Business Day

Corporate banking not a silver bullet

- Moyagabo Maake maakem@bdfm.co.za

The banking sector’s efforts in the business and corporate and investment banking segments have come under scrutiny in the wake of a recent Moody’s report that warns that the slow economy will pile pressure on to customers, rendering them unable to pay their debts.

In the ratings agency’s report, lead analyst Nondas Nicolaides notes that households will face problems making repayments despite reducing debt as a share of disposable income.

Banks have responded by tightening lending to individual­s or retail customers and focusing on corporate entities instead. For example, Standard Bank — the largest bank by assets — has announced its strategic focus to grow its South African business banking segment, and grew loans 15% during the first half of the year.

The segment is part of Standard’s personal and business banking unit. It provides banking and lending solutions to smaller businesses.

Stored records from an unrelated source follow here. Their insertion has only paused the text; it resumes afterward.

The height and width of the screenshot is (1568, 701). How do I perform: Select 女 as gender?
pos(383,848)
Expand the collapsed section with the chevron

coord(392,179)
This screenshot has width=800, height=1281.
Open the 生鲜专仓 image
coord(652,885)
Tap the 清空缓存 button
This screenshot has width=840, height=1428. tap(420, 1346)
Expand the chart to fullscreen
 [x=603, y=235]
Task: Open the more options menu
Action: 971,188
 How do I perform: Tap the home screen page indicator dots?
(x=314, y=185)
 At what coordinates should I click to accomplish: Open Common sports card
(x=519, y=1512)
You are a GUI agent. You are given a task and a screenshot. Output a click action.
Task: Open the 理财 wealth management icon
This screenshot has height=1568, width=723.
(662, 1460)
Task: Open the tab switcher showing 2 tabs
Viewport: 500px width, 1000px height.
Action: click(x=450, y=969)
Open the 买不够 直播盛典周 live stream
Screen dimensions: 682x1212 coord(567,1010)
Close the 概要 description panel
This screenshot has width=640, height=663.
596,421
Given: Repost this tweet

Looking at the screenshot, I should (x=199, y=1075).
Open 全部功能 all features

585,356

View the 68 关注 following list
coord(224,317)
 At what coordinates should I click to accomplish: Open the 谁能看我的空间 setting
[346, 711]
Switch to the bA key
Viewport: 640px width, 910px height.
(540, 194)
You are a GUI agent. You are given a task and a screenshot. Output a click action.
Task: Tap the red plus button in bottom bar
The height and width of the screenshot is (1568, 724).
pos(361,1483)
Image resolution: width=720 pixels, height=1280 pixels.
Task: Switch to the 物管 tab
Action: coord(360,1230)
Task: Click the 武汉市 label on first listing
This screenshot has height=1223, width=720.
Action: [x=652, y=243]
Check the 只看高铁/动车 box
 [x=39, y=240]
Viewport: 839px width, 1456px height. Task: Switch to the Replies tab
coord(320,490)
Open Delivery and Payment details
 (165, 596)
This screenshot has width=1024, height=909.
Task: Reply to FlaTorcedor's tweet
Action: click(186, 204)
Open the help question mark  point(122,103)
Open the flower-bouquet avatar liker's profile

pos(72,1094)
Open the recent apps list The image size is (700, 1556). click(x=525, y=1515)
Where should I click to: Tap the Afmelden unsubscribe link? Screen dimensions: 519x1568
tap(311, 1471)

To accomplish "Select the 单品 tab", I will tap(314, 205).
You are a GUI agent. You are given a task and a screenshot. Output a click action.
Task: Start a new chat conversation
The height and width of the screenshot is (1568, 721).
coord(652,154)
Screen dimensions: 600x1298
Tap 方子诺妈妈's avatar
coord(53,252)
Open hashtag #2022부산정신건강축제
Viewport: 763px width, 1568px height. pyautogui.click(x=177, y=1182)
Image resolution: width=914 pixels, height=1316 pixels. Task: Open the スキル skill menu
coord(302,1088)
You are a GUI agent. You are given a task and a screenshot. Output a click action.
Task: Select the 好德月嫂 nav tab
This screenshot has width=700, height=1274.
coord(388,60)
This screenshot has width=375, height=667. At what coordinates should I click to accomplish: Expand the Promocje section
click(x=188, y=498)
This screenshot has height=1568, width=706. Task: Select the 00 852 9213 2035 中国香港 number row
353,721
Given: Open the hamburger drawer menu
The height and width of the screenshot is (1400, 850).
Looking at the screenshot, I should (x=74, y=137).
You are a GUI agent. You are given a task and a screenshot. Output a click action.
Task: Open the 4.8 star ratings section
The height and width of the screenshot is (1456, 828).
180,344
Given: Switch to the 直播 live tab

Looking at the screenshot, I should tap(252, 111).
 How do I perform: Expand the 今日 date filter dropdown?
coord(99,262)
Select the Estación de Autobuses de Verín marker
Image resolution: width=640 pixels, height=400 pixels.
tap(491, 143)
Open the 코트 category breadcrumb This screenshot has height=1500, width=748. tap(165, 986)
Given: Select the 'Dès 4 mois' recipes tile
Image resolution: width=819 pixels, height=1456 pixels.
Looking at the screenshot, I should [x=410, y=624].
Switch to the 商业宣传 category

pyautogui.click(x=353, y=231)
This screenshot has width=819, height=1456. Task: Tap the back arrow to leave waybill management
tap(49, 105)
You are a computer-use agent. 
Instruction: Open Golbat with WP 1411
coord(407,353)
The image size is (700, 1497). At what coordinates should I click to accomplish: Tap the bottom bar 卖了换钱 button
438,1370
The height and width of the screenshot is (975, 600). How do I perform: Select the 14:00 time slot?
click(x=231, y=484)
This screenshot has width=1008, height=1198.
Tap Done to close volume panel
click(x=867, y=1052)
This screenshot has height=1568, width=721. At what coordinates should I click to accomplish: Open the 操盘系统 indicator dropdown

Nicolaides warns, however, that modest economic growth in 2017 and 2018 will “inevitably” weaken the ability of South African companies to repay their loans. This is already happening. Lending at Standard’s corporate and business banking unit, which services large corporate clients, declined 3% (or 1% in constant currency terms) to R354bn as it suffered in a subdued credit environmen­t.

At Nedbank CIB, the corporate and investment banking unit, weak corporate activity reduced fee and commission income during the six months.

“Corporates are holding deposits and in some instances opted to repay advances of substantia­l amounts and delay the implementa­tion of increased capacity or new investment plants,” says Brian Kennedy, group managing executive at Nedbank CIB. “This is more evident in the South African mining sector.”

Although there is strong demand for credit facilities, companies are not drawing down on them, Kennedy says.

However, income earned from other product lines — trading, investment banking, property finance and corporate banking services such as trade finance and working capital — helped soothe the pain, although total income across the unit declined 2% during the first half (see graphic).

The markets desk posted the largest decline.

“The muted revenue growth resulted from a combinatio­n of lack of [rand] volatility, which impacted trading volumes; reduced equities trading volumes, a subdued money market performanc­e and liquidity shortages and regulatory constraint­s in our Africa regions,” says a spokesman for Standard, who declines to be named in line with company policy. “There is a scarcity of foreign currency in Mozambique and Angola, and as a result there was reduced client activity in the trading of foreign exchange.”

Barclays Africa’s South African corporate and investment banking unit saw market clients hold off on trading due to “overall negative sentiment in the economy”, leading to a 17% plunge in its markets income.

But Nedbank CIB, along with FirstRand unit RMB, still grew markets volumes.

Kennedy says the majority of the bank’s markets business during the half year was fixedincom­e trading at R1.2bn, foreign exchange trading (R587m), equities (R138m) and other securities (R18m).

“Foreign exchange volumes are up year on year, while equities volumes are down,” Kennedy says. “Fixed-income volumes are flat.”

RMB says large structurin­g deals and a solid commoditie­s performanc­e coupled with strong equity flows boosted markets income by 17%.

Adrian Cloete, portfolio manager at PSG Wealth, says Standard’s markets business suffered because of its large exposure to foreign exchange.

“Nigeria, Angola and Zambia experience­d currency shortages, which resulted in a lack of liquidity and therefore reduced margins. Foreign exchange margins also fell quite sharply in Mozambique.”

At Barclays Africa, the markets business failed to keep up with high revenues earned during the first half of 2016.

“Within Barclays Africa CIB’s markets business, fixed income and credit declined 11%, driven by headwinds negatively affecting bond flows, and clients had less appetite to raise funding which reduced trading volumes,” says Cloete.

Investment banking performanc­e improved across the four big banks, except Nedbank, which experience­d a slight decrease in income.